In old movies when someone felt sorry for themselves this violin piece would play. I figured it for Italian but that might have had more to do with the surroundings as I recall someone sitting at a table in an Italian restaurant feeling sorry for themselves and this guy would come up behind him playing this piece on the violin. It became such a standard that after a while they didn't even need the violin & music, someone would play an air violin, even with just their fingers as they would say "I'm playing the world's smallest violin for you" to evoke it. Now the phrase "playing the violin" has entered the popular vernacular to indicate self-pity & lack of sympathy with it that's how much a part of the culture those old movie scenes have become.

My question is does anyone remember what piece was played on the violin for those self-pity scenes?

Or alternatively, does anyone recall a specific movie where the "violin playing self-pity piece" actually played?


----------



## handlebar

I remember a film where "Poeme" by Chausson was played when a man cried in his soup.
Cannot recall the name of the film but it was a black and white film from the 50's.

Jim


----------



## PostMinimalist

The music is called Hearts and Flowers.
It has its own Wiki page!
http://en.wikipedia.org/wiki/Hearts_and_Flowers


----------



## Margaret

*"Hearts and Flowers" that's it, thank you!* 

I found the clip on youtube and could recognize it when I heard it.





(That's an interesting youtube video. He's playing a record that I think must have been made for a _*Victrola*_ because it's from *1908*.  He must be using a special record player because that spins faster than 33 1/3 or 45rpm. I assume it's a 78; that's the fastest I've ever seen on a record player.)

I was looking for a piece and thought it might be what I know now is "Hearts and Flowers" because it was played to someone feeling really sorry for herself and it reminded me of it. So I figured it was that standard violin piece, but I couldn't remember song's melody.

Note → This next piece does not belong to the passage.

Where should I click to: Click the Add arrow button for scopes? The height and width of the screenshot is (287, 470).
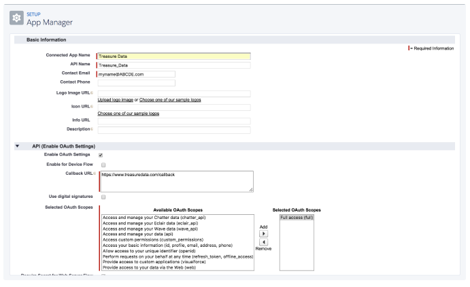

The start of the clip (it's only 16 seconds) matches "Hearts and Flowers" at 25 seconds on that youtube clip, but it's different after that.
http://www.houndbite.com/?houndbite=10191

The piece is so short that I can't tell if it's supposed to be a different song (though those matching notes and the identical context would be some coincidence if it's a different song entirely) or if it's just supposed to be a different arrangement of "Hearts and Flowers."

What do you all think: same song with different arrangement or entirely different song?


----------



## PostMinimalist

You're welcome!
FC


----------